On March 19, 2019, the Jets re-signed Tomlinson. He was released on August 31, 2019.

===New York Giants (first stint)===
On September 1, 2019, Tomlinson was claimed off waivers by the New York Giants. He was waived on September 24.

===New England Patriots===
On October 15, 2019, Tomlinson signed with the New England Patriots. In his debut game, he recorded one catch for one yard against his former team, the New York Jets. On October 29, 2019, Tomlinson was released by the Patriots.

===Oakland Raiders===
On December 11, 2019, Tomlinson was signed by the Oakland Raiders.

===New York Giants (second stint)===
On March 30, 2020, Tomlinson was signed by the New York Giants. He was released during final roster cuts on September 5, 2020, but was re-signed the next day. He was released on October 2, 2020, and re-signed to the practice squad the next day. He was promoted back to the active roster on October 6. He was waived on November 13, 2020.

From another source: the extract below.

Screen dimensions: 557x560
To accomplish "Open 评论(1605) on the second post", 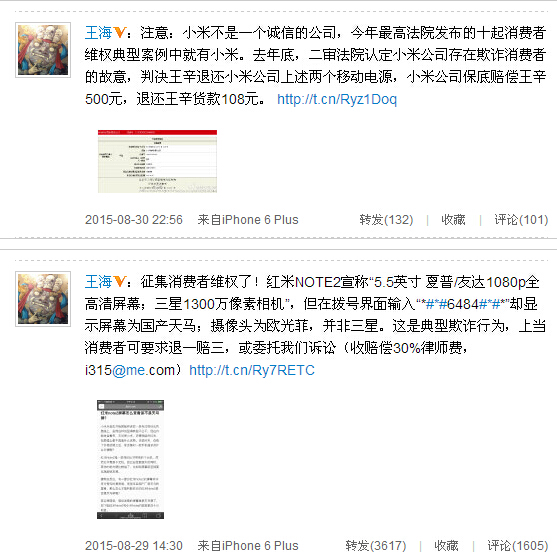I will 518,546.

===Baltimore Ravens (first stint)===
On November 23, 2020, Tomlinson was signed to the Baltimore Ravens practice squad. He was elevated to the active roster on December 2, 2020, December 8, 2020, December 14, 2020, and December 19, 2020, for the team's weeks 12, 13, 14, and 15 games against the Pittsburgh Steelers, Dallas Cowboys, Cleveland Browns, and Jacksonville Jaguars, and reverted to the practice squad after each game. He was promoted to the active roster on December 22, 2020. On February 10, 2021, Tomlinson signed a one-year contract extension with the Ravens. On August 31, 2021, Tomlinson was released, but re-signed the next day. He was released on November 1, 2021, and re-signed to the practice squad. On November 11, 2021, Tomlinson was promoted to the active roster.

===Denver Broncos===
On March 16, 2022, Tomlinson signed a one-year contract with the Denver Broncos. He was released by the Broncos during final roster cuts on August 30, 2022. On August 31, Tomlinson re-signed with the Broncos.

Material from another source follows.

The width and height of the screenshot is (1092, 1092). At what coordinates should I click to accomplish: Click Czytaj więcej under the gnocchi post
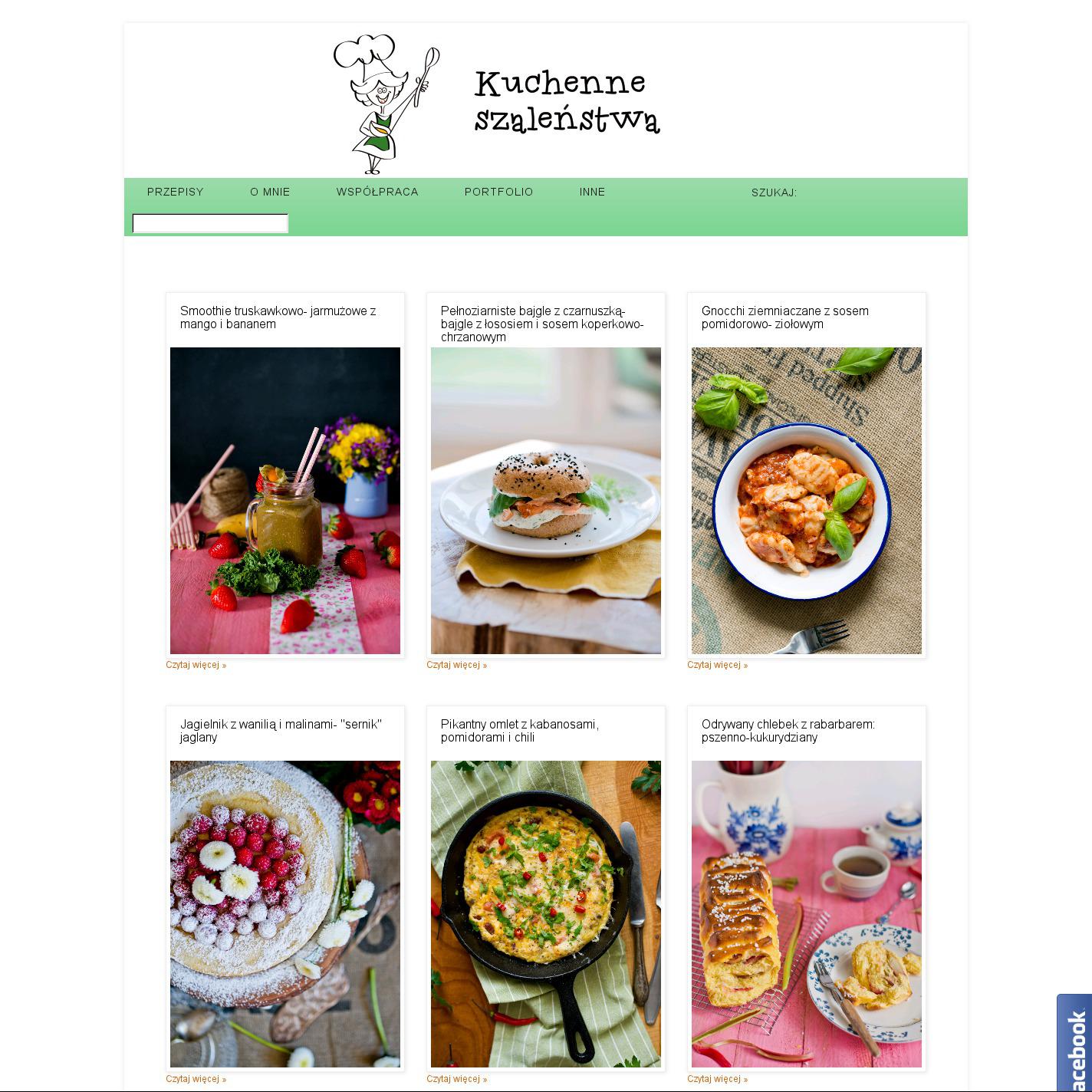point(718,665)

===Houston Texans (second stint)===
On May 3, 2023, Tomlinson signed with the Houston Texans. He was released on May 18. He was re-signed on July 24, 2023. He was released on August 29, 2023.

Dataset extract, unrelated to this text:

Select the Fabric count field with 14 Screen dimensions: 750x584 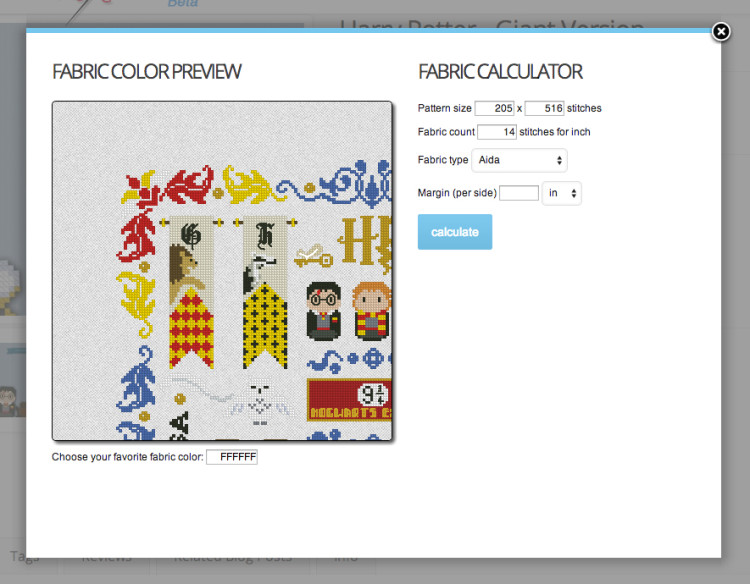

===Baltimore Ravens (second stint)===
On October 3, 2023, Tomlinson was signed to the Baltimore Ravens practice squad. He was released on November 14, 2023.

===Indianapolis Colts===
On January 2, 2024, Tomlinson was signed to the Indianapolis Colts practice squad. He signed a reserve/future contract on January 8. He was released on August 27.

===Los Angeles Chargers===
On August 29, 2024, Tomlinson was signed to the Los Angeles Chargers practice squad. He was promoted to the active roster on September 7.